[START OF Records]

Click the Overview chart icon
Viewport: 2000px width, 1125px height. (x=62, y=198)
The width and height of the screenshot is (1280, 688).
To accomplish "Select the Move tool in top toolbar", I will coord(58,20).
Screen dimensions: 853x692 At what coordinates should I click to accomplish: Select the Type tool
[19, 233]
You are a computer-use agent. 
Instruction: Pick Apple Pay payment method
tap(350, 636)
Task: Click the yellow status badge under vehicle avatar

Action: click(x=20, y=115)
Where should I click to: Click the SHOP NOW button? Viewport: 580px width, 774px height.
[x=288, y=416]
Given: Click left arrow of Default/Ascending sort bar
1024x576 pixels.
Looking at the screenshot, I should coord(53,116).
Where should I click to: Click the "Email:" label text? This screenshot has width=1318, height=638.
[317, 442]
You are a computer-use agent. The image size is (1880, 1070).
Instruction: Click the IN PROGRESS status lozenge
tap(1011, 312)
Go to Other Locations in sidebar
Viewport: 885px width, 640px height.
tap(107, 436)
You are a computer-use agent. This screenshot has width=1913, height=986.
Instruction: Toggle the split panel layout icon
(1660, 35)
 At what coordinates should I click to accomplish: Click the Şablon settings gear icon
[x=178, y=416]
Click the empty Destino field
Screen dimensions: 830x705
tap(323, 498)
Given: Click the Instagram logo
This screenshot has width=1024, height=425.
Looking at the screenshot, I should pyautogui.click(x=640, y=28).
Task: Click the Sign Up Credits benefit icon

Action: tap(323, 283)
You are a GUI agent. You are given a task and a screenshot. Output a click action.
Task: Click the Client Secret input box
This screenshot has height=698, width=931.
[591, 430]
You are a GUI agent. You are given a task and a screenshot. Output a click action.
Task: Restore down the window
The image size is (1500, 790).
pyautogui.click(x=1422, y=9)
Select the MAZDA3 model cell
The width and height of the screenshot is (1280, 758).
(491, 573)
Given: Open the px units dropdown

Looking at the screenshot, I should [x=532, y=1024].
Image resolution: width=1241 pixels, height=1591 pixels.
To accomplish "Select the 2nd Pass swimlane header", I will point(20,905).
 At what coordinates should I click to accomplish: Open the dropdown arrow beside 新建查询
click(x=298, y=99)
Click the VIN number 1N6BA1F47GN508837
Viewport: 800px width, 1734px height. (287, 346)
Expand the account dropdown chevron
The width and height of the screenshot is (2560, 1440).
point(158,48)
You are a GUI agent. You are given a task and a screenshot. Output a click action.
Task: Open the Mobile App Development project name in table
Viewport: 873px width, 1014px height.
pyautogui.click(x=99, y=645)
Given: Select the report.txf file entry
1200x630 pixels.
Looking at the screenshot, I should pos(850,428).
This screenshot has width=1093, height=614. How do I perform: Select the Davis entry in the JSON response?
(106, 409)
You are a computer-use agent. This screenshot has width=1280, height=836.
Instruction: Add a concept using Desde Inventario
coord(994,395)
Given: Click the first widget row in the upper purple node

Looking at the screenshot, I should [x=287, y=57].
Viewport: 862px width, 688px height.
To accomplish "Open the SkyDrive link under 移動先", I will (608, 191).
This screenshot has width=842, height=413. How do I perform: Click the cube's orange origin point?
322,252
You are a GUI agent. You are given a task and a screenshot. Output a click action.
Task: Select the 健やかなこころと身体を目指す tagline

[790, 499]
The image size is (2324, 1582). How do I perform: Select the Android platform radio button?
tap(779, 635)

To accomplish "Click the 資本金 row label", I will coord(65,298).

[END OF Records]

▶ **Brief**
Reproduce the lines from the one containing "Given: Open the px units dropdown" through the one containing "will (608, 191).", keeping every character as it stands, including both end lines.

▶ **Solution for this task**
Given: Open the px units dropdown

Looking at the screenshot, I should [x=532, y=1024].
Image resolution: width=1241 pixels, height=1591 pixels.
To accomplish "Select the 2nd Pass swimlane header", I will point(20,905).
 At what coordinates should I click to accomplish: Open the dropdown arrow beside 新建查询
click(x=298, y=99)
Click the VIN number 1N6BA1F47GN508837
Viewport: 800px width, 1734px height. (287, 346)
Expand the account dropdown chevron
The width and height of the screenshot is (2560, 1440).
point(158,48)
You are a GUI agent. You are given a task and a screenshot. Output a click action.
Task: Open the Mobile App Development project name in table
Viewport: 873px width, 1014px height.
pyautogui.click(x=99, y=645)
Given: Select the report.txf file entry
1200x630 pixels.
Looking at the screenshot, I should pos(850,428).
This screenshot has width=1093, height=614. How do I perform: Select the Davis entry in the JSON response?
(106, 409)
You are a computer-use agent. This screenshot has width=1280, height=836.
Instruction: Add a concept using Desde Inventario
coord(994,395)
Given: Click the first widget row in the upper purple node

Looking at the screenshot, I should [x=287, y=57].
Viewport: 862px width, 688px height.
To accomplish "Open the SkyDrive link under 移動先", I will (608, 191).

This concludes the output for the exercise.